* BEGIN Input material *

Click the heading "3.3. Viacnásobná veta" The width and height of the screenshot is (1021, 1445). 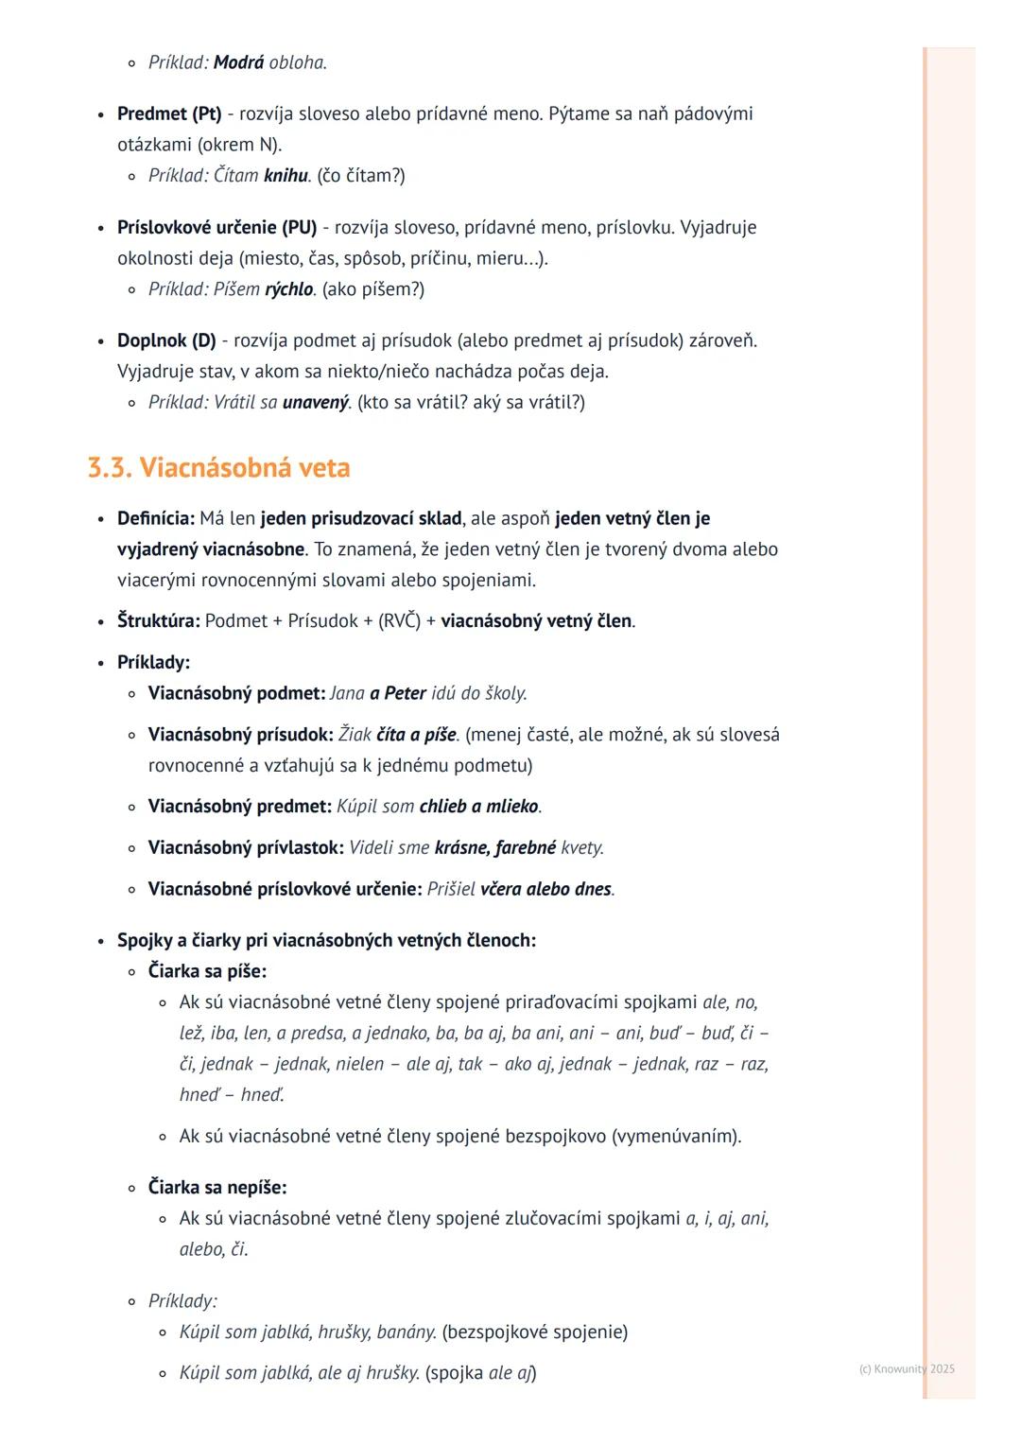[218, 468]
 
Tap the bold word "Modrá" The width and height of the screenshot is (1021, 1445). [238, 63]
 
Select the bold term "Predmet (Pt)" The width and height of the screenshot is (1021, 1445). [169, 114]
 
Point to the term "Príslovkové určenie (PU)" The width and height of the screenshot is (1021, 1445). [216, 228]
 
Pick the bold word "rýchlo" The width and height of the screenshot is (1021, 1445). [288, 289]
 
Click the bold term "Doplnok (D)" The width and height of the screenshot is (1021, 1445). [166, 340]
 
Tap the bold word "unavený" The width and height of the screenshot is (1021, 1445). [316, 403]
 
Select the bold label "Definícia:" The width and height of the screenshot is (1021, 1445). [156, 519]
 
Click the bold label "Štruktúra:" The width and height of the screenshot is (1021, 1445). [158, 621]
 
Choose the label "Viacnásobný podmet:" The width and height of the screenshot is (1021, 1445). [236, 693]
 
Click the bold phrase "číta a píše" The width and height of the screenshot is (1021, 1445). [416, 735]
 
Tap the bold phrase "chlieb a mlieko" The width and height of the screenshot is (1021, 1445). [478, 807]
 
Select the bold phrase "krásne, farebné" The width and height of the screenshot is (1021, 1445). [494, 848]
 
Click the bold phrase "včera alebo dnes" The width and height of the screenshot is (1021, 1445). [545, 890]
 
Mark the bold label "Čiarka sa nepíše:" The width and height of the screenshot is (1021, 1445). [217, 1188]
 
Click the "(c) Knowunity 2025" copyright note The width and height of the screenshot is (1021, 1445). [907, 1369]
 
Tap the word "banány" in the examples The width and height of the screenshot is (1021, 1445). [406, 1332]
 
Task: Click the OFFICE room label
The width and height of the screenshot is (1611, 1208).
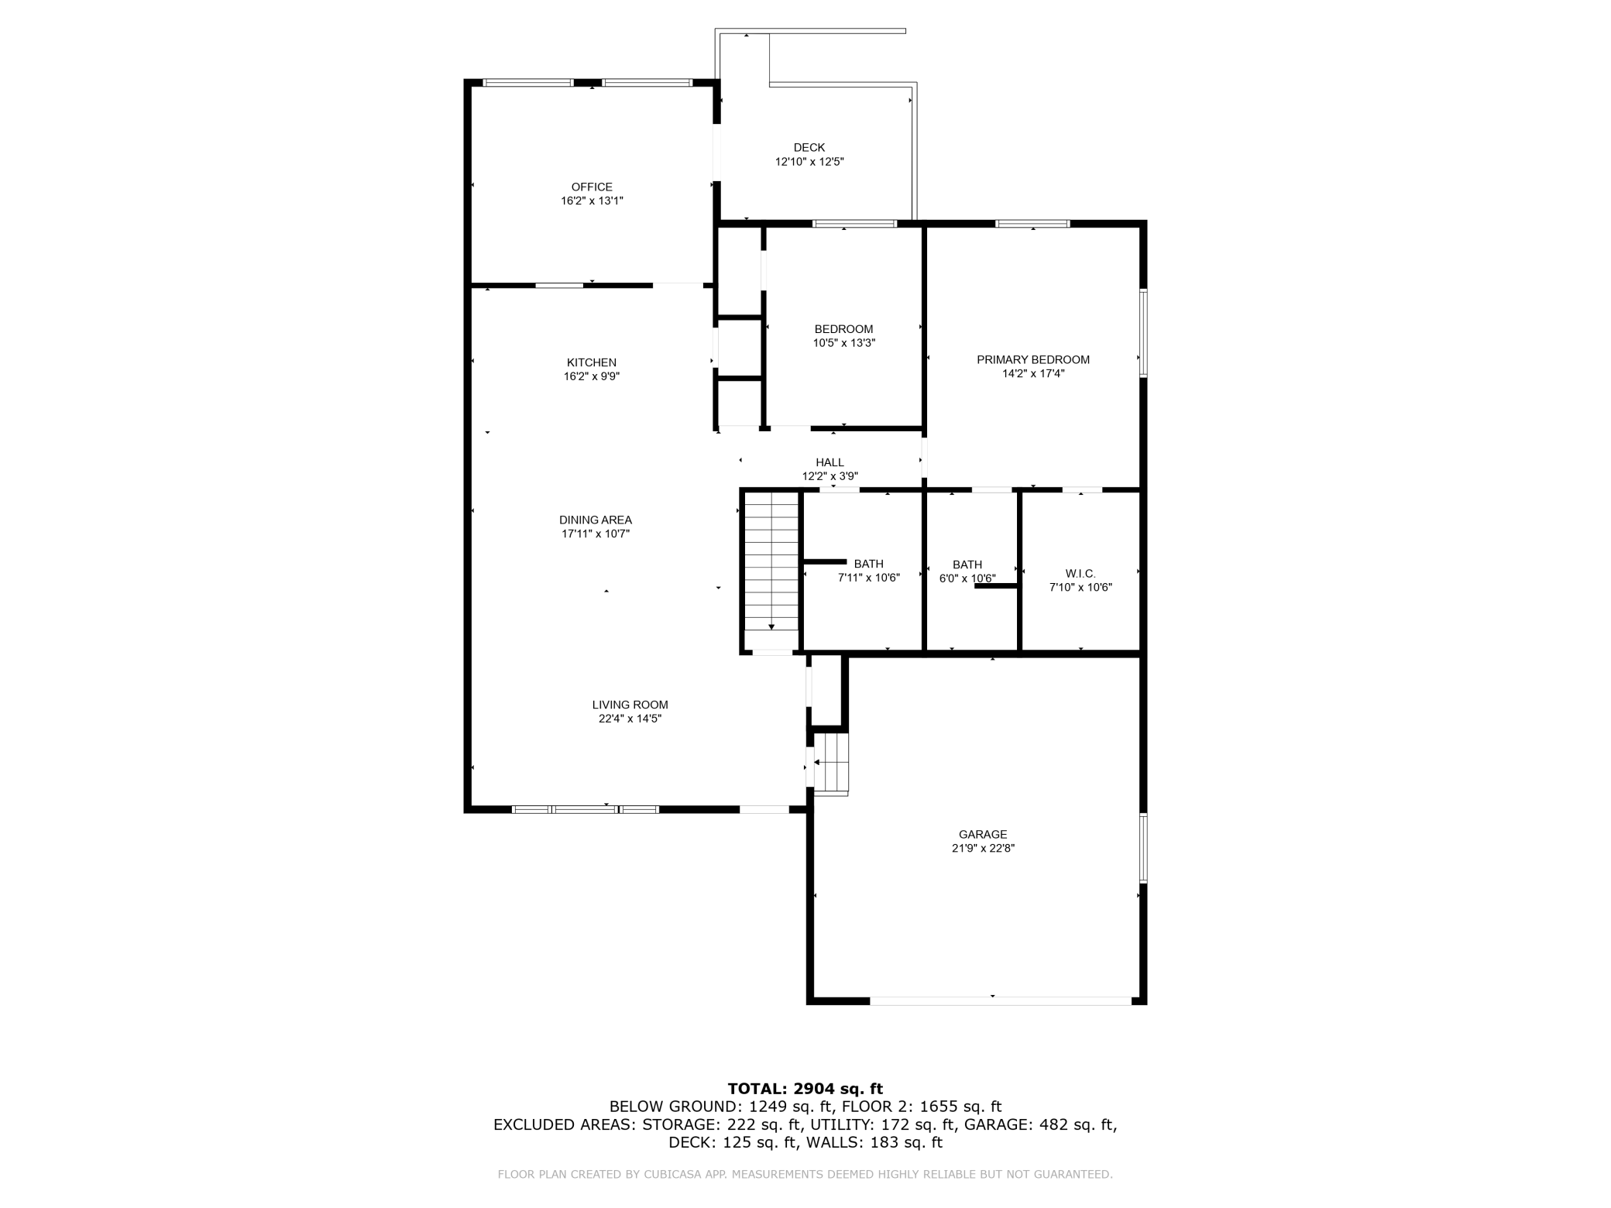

* END Input material *

Task directions
Render every line from the one containing "Choose the label" through the end of the records, both included, as a Markdown table with the columns "Row" and "Entry", omitting blank lines and leaving out the pictures.

The result
| Row | Entry |
|---|---|
| 1 | Choose the label "Viacnásobný podmet:" The width and height of the screenshot is (1021, 1445). [236, 693] |
| 2 | Click the bold phrase "číta a píše" The width and height of the screenshot is (1021, 1445). [416, 735] |
| 3 | Tap the bold phrase "chlieb a mlieko" The width and height of the screenshot is (1021, 1445). [478, 807] |
| 4 | Select the bold phrase "krásne, farebné" The width and height of the screenshot is (1021, 1445). [494, 848] |
| 5 | Click the bold phrase "včera alebo dnes" The width and height of the screenshot is (1021, 1445). [545, 890] |
| 6 | Mark the bold label "Čiarka sa nepíše:" The width and height of the screenshot is (1021, 1445). [217, 1188] |
| 7 | Click the "(c) Knowunity 2025" copyright note The width and height of the screenshot is (1021, 1445). [907, 1369] |
| 8 | Tap the word "banány" in the examples The width and height of the screenshot is (1021, 1445). [406, 1332] |
| 9 | Task: Click the OFFICE room label |
| 10 | The width and height of the screenshot is (1611, 1208). |